Hurricane Ida displaces alligator seen swimming on Mississippi Gulf Coast
Published 3:02 pm Monday, August 30, 2021
As Hurricane Ida’s storm surge subsides, beachgoers should be careful where they step as some new beach dwellers may have temporarily moved in.
We’ve all heard of the strange things that can happen when powerful hurricanes blast onshore pushing huge amounts of storm surge with them.
Hurricanes and their storm surges can be amazingly powerful.

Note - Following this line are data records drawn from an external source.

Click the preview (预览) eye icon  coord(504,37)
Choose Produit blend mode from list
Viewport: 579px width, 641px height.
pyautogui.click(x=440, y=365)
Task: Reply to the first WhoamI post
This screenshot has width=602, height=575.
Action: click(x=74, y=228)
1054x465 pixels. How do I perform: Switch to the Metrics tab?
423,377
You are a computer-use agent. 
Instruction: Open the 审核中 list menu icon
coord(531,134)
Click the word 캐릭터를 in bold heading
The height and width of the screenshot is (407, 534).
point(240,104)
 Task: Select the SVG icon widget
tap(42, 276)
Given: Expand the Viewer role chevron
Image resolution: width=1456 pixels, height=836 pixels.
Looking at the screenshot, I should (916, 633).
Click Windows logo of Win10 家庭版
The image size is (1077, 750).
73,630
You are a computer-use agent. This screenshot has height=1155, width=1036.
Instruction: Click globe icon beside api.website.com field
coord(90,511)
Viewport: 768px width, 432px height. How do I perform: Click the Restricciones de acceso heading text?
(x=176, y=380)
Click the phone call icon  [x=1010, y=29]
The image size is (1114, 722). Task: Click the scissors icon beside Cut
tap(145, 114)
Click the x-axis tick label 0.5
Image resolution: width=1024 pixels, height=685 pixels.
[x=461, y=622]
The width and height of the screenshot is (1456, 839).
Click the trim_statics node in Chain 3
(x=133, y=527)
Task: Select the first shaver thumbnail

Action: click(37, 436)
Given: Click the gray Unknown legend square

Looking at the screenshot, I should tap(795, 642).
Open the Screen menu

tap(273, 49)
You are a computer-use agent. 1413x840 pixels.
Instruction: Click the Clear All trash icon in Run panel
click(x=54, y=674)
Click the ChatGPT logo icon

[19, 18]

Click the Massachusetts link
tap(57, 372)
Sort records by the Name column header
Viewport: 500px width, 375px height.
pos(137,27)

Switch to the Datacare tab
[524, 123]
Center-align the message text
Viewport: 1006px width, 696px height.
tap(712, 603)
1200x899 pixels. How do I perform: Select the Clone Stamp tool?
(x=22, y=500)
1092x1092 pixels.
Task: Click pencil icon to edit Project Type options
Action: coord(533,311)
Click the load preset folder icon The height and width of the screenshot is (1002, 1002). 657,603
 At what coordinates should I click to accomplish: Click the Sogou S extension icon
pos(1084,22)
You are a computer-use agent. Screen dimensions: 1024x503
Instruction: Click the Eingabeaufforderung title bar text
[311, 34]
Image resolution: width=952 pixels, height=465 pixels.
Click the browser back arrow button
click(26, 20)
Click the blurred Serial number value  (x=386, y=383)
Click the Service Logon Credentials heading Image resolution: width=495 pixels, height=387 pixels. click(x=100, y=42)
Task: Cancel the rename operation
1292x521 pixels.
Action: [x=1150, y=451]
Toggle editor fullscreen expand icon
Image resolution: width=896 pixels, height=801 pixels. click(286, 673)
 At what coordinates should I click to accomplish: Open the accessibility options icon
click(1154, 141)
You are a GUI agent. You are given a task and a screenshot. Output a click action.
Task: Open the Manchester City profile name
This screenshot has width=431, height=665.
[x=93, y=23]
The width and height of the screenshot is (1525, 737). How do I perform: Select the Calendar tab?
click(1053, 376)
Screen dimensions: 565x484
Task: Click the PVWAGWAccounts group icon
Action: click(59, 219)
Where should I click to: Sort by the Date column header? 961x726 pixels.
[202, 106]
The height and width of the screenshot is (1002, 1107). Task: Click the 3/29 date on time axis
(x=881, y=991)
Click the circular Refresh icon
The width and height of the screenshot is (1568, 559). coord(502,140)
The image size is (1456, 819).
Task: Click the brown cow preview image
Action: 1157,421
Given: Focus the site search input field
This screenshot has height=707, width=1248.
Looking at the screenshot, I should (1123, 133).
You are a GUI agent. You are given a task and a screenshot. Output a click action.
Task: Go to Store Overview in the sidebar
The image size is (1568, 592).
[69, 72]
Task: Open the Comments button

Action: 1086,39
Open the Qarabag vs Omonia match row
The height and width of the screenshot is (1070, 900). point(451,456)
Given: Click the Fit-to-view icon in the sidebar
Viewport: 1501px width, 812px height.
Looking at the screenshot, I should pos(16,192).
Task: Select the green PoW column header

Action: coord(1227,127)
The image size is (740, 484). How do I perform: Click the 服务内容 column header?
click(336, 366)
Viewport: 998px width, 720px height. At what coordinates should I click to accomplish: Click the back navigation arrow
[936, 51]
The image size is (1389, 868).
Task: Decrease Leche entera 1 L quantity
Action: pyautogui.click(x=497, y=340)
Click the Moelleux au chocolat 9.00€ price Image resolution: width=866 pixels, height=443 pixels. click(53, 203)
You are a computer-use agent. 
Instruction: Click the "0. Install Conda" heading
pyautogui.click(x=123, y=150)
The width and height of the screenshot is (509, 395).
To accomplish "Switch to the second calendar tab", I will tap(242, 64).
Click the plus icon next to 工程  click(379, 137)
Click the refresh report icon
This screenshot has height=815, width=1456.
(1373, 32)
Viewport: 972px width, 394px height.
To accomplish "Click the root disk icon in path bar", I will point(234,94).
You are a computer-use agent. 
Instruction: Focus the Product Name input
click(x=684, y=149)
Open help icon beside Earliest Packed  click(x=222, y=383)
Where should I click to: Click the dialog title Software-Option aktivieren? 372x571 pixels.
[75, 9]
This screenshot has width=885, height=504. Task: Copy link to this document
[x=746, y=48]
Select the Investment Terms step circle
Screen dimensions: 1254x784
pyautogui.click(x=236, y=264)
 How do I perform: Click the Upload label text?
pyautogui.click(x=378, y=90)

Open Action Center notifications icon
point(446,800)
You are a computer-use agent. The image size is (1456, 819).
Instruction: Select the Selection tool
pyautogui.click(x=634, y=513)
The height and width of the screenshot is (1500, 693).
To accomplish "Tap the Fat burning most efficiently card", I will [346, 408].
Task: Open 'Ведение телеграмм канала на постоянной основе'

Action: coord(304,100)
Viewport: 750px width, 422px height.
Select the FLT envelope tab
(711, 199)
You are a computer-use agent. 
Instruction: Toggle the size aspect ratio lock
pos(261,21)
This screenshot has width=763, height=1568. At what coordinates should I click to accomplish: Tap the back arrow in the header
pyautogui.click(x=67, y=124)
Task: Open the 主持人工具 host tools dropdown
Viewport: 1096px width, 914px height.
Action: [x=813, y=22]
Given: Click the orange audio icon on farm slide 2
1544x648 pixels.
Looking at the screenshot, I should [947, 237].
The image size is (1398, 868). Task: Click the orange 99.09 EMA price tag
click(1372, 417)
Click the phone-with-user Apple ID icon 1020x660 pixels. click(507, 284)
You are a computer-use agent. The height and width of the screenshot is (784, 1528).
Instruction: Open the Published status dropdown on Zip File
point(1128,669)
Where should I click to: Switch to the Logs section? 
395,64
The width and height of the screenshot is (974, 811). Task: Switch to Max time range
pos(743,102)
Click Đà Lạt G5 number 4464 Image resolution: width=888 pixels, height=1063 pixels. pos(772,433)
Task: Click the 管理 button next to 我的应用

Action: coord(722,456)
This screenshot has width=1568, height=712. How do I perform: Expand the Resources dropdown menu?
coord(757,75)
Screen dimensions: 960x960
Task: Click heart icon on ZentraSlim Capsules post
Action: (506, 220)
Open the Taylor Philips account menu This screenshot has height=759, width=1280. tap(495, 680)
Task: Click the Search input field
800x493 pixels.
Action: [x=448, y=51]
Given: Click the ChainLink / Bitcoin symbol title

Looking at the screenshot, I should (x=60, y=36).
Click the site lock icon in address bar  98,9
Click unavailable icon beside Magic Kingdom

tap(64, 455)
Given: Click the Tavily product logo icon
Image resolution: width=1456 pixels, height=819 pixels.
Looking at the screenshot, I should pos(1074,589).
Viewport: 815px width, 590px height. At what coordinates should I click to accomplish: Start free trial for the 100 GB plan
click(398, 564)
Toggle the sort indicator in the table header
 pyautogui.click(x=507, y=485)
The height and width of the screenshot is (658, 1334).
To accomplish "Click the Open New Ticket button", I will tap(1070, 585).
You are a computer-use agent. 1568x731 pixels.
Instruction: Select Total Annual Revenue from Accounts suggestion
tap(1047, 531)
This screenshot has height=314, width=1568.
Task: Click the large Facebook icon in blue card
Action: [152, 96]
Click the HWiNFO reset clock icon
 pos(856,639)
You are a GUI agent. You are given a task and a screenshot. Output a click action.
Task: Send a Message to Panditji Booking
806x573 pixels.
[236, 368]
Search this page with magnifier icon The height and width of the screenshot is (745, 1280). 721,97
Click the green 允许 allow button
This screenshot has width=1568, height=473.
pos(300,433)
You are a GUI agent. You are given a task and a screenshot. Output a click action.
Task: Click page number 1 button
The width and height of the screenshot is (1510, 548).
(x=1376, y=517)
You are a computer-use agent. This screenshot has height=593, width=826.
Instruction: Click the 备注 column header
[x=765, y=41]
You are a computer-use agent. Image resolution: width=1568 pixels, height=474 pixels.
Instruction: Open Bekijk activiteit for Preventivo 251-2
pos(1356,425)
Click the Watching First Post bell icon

A section of the lower Mississippi (at least the upper levels of the water) flowed backwards for a while on Sunday as Hurricane Ida powered through Louisiana.
But storm surges can also wreak havoc on nature as well. A Waveland, Mississippi, resident spotted an unusual beach bum Monday morning after the storm surge receded — an 8-foot alligator swimming and sunbathing in the Mississippi Sound.
The gator likely had become confused or disoriented during the storm. Although unusual to see an alligator in the actual Mississippi Sound, they’re quite common in the rivers that eventually dump into the Mississippi Sound.
In 2020, a resident of Gulf Shores, Alabama, videoed a 10 to 12-foot alligator swimming past her window as Hurricane Sally stormed ashore.
Hurricane Ida came ashore Sunday morning as a Category 4 storm, the same date 16 years earlier that Hurricane Katrina destroyed parts of Louisiana and the Mississippi Gulf Coast.